Fredo continued studying him as he began his usual muttering about combing over old newspaper files. The point of it all eluded Fredo. The two cousins had roughed up a few mopes back when. But nothing beyond that. What was Eddie hoping to do, if and when he finally located a target of his bitterness? Talk him to death?
Fredo therefore waited for Eddie to take another swig of coffee before asking, “You never told me what you were planning for these guys if you ever got one.”
Eddie stopped in mid-sentence. “What d’ya think, Fredo? I’m gonna give ’em a kiss?”
“I don’t know.”
“They’ll get what they deserve.”
Fredo spoke kindly. “Eddie, we’re old men. You’re gonna have to shoot ’em. That’s messy. Noisy. You even got a piece?”
An odd smile creased Eddie’s worn features. “There’re other ways. I been boning up. That internet can be a wonderful thing, if you know the right questions,” he answered enigmatically, adding, as if echoing an overheard advertisement, “There’s a whole world of people who know your pain.”
* * *
Warren Kitzmiller had gotten into the swing of it by now. It was like any other set of misgivings, usually worse from afar than closer up. Fortunately for him, he’d begun with several advantages. Wilbur had not been fat, nor had he suffered from any last-minute medical interventions, like a direct line into his jugular or an ET tube down his throat, which might have complicated Warren’s so-called field. Instead, old Wilbur had just died of a recipe now common among the elderly: dementia, arteriosclerotic cardiovascular disease, hypertension, atrial fibrillation, general deconditioning. Pretty standard stuff.
And, as Warren proceeded, straightforward.
Indeed, this mimed dissection had followed the book, and Warren had become increasingly self-confident, one layer after another. Additionally, since he was now without his fellow students, he could take his time and even gingerly progress beyond simply mimicking, making original incisions of his own, exposing more of Wilbur’s inner workings than required by the class.
Which explained his bafflement upon reaching the hyoid bone.
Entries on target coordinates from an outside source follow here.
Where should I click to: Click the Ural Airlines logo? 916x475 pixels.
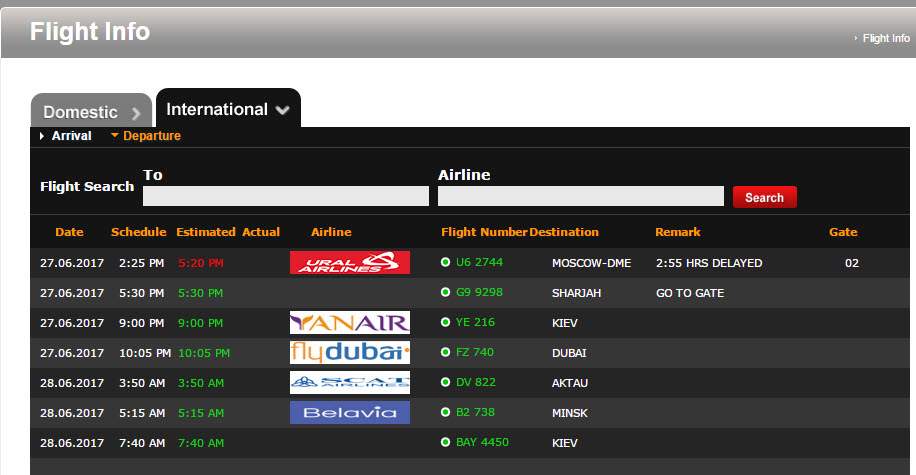pos(349,263)
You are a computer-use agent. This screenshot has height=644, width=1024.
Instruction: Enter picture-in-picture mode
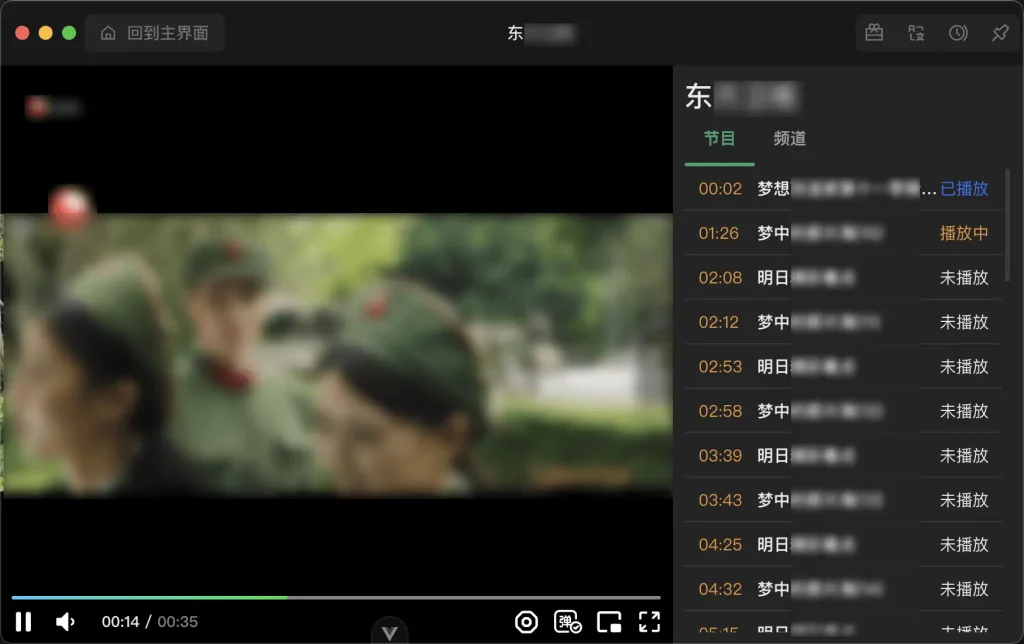tap(609, 621)
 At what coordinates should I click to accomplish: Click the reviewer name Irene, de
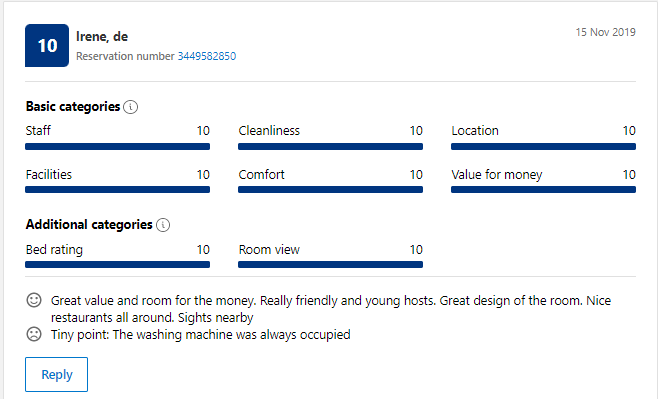tap(102, 37)
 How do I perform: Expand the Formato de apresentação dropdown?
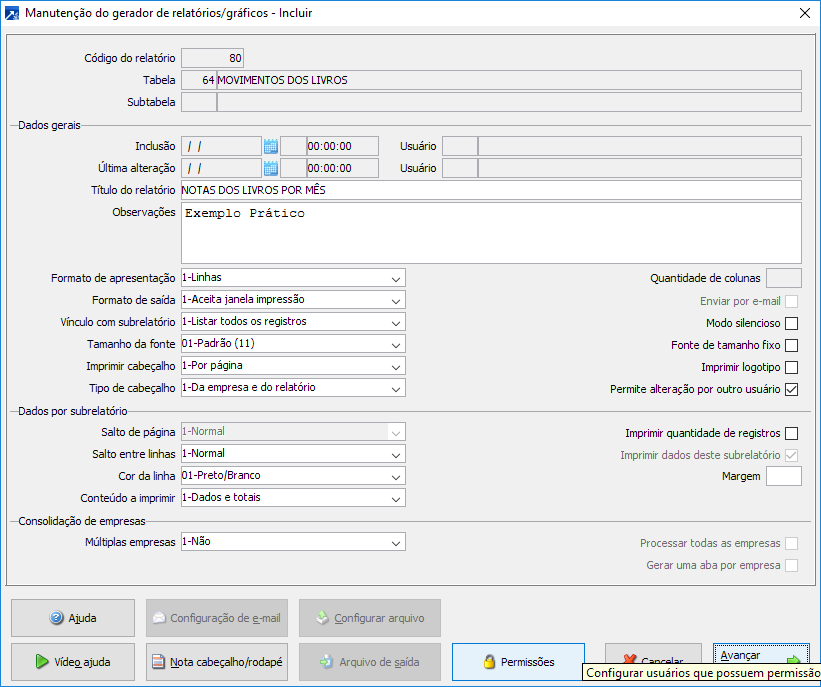[396, 278]
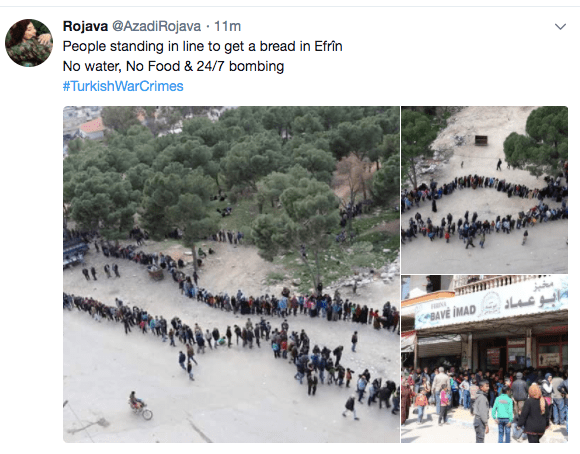The width and height of the screenshot is (580, 454).
Task: Click the person in green jacket
Action: [503, 412]
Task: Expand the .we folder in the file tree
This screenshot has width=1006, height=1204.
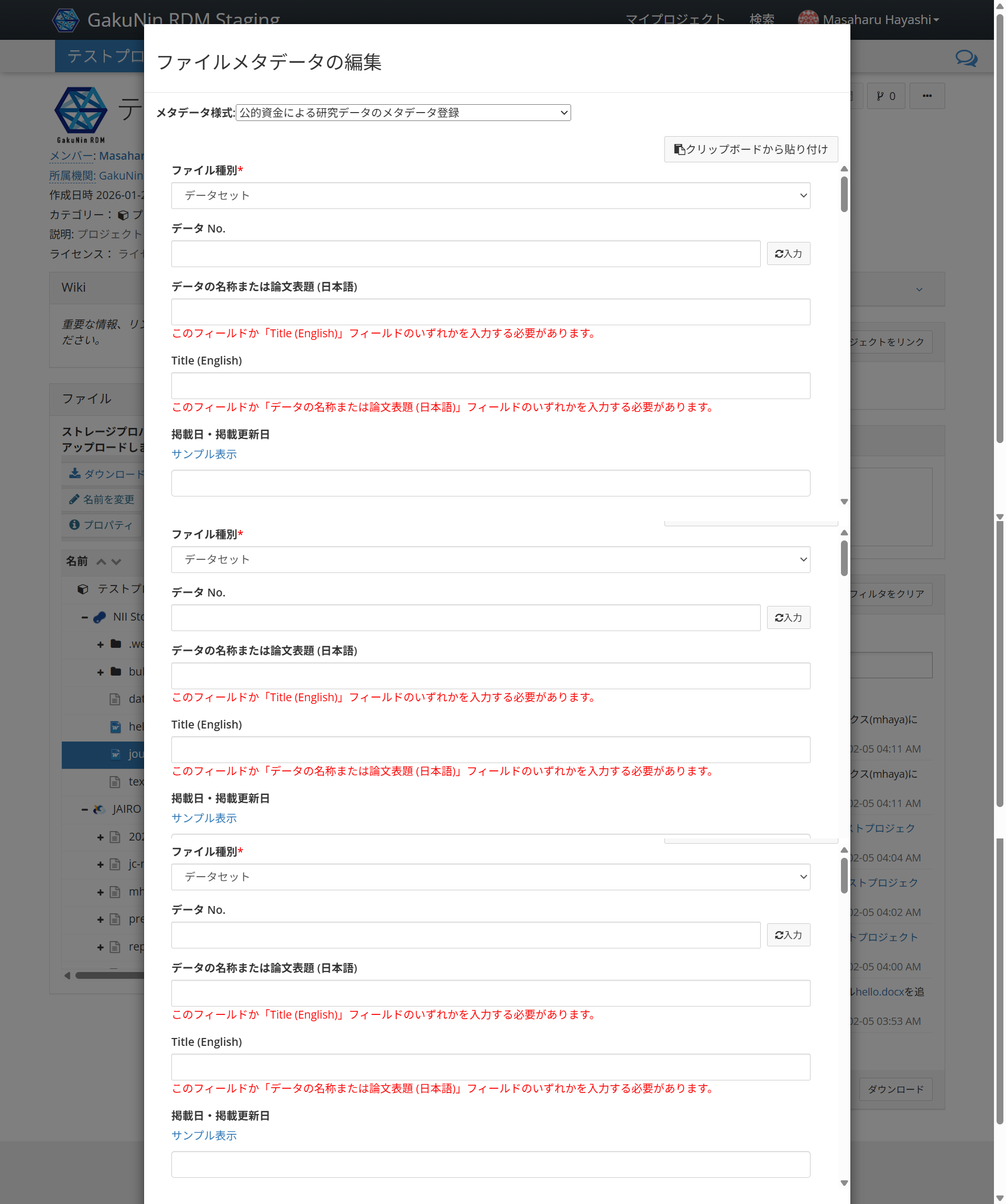Action: point(100,644)
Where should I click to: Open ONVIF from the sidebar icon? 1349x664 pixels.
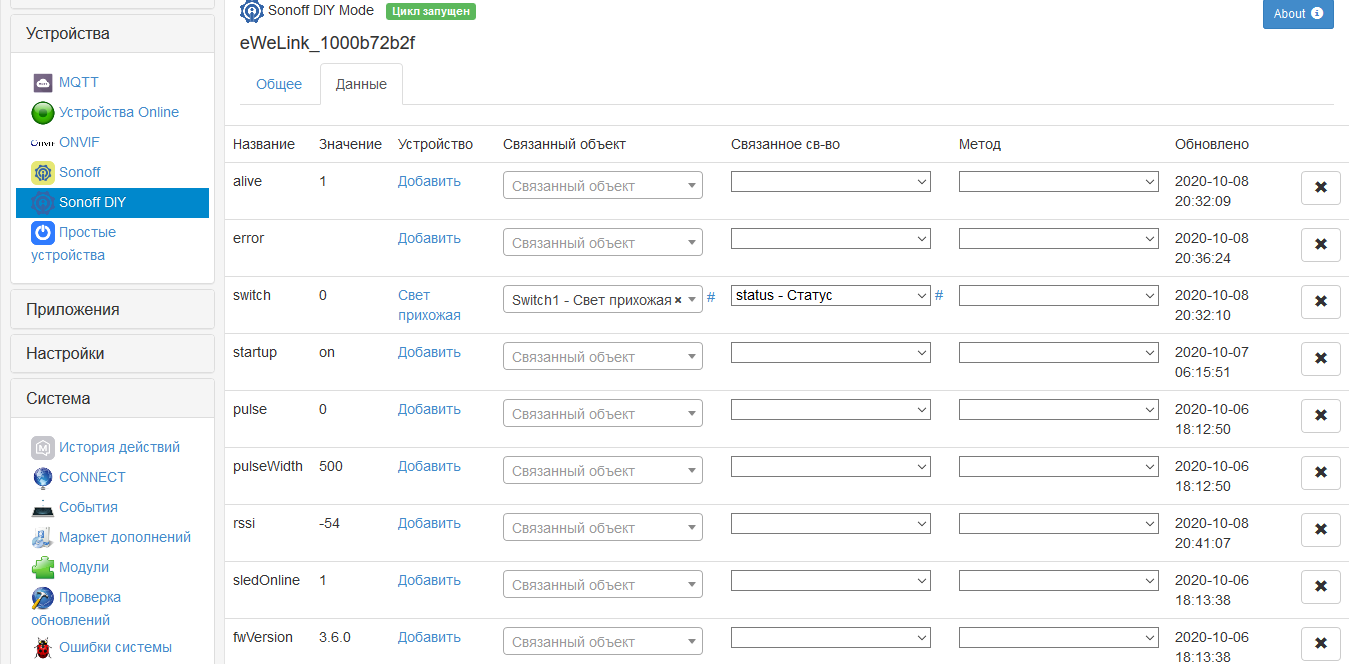click(42, 142)
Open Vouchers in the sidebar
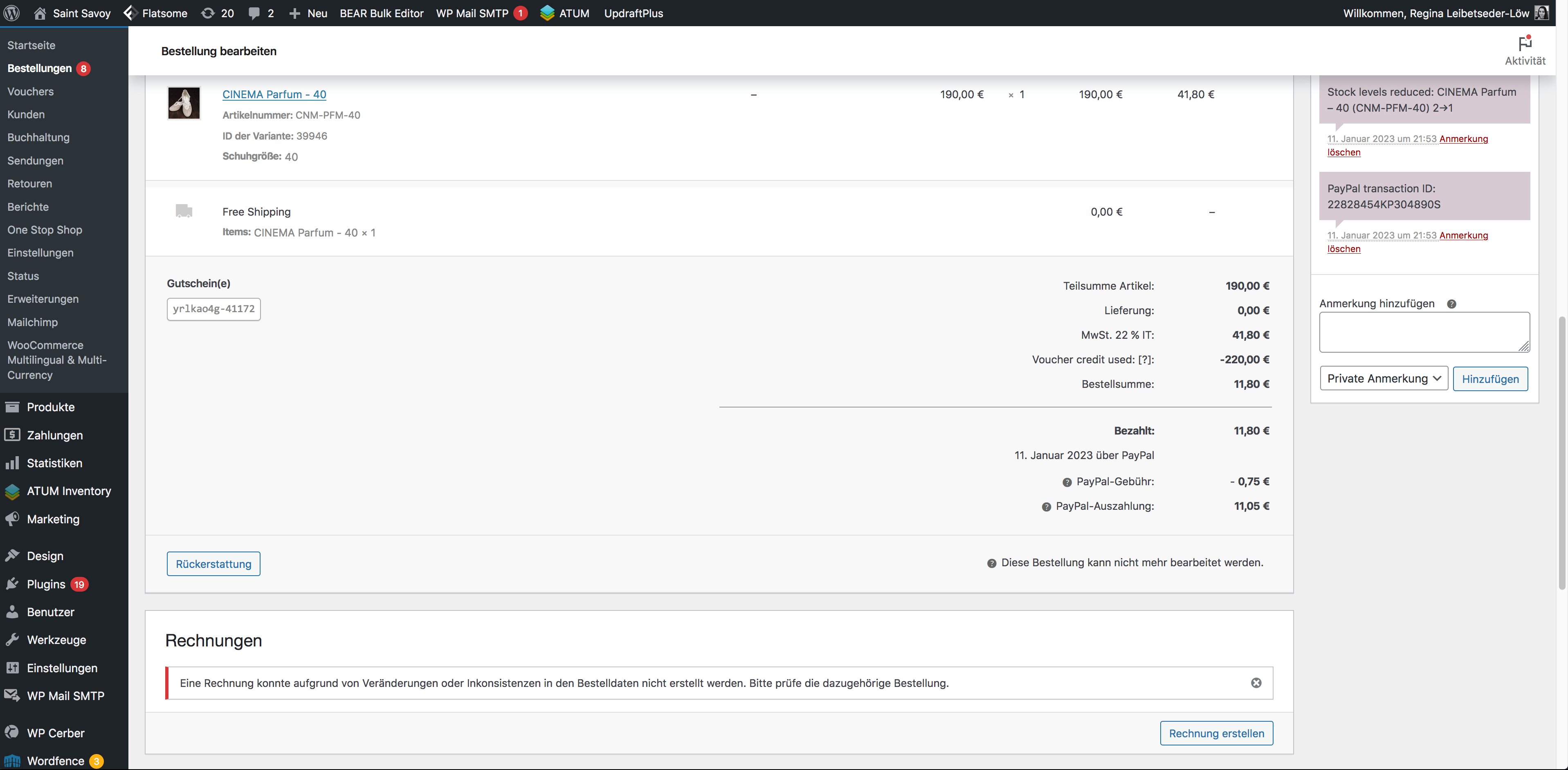Image resolution: width=1568 pixels, height=770 pixels. pos(30,91)
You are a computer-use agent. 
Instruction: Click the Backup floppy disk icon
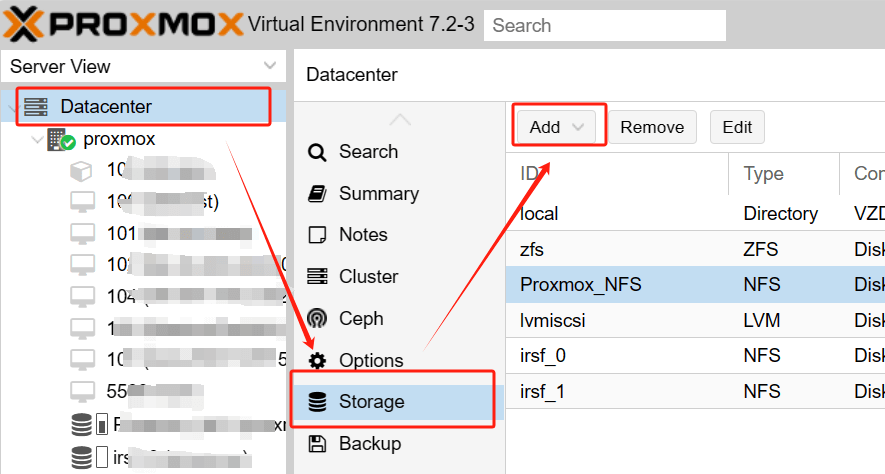tap(318, 444)
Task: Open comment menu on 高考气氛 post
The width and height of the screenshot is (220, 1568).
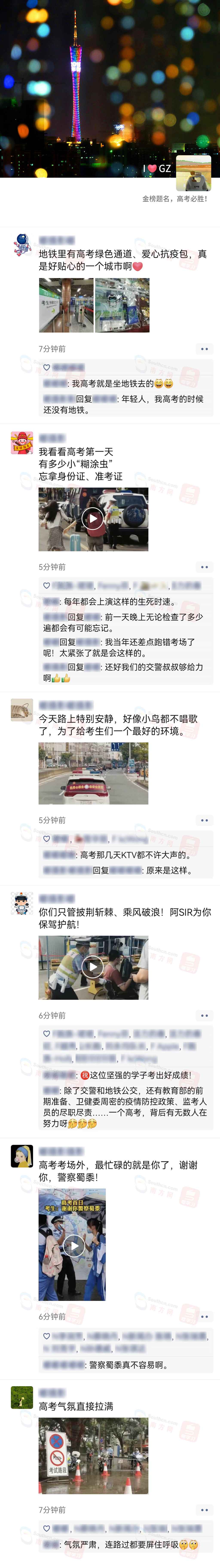Action: 204,1510
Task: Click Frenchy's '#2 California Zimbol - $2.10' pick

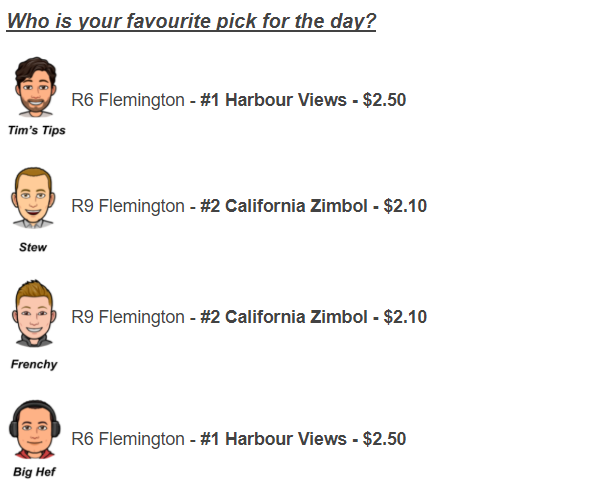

The hyoid, thanks mostly to TV and a few modern, scientifically geeky murder mysteries, had recently emerged into prominence. Small, fragile, unconnected to any other proximate bone, making it unique in the human body, it lives tucked up in the neck’s anterior between the larynx and the tongue. It’s U-shaped, made of a short straight piece across the front, and two flimsy wings projecting back, called the greater cornua, which are attached by fibrous joints that calcify through the years, eventually making of the U a single rigid whole.
The purpose of this seemingly random piece of the neck’s otherwise logically laid-out armor is a little vague, but its popularity in forensics has grown because it breaks easily when brutalized. Wrap your hands or a rope around another person’s neck, and you are quite likely to fracture the unoffending hyoid in the process.
A broken hyoid is therefore often cited as evidence of strangulation.
It ain’t always so, of course. Hyoids, like karaoke singers, can be of unreliable quality. Some are undeveloped, others asymmetrical, a few become damaged earlier for unrelated reasons.
And, not surprisingly, they don’t always break under pressure.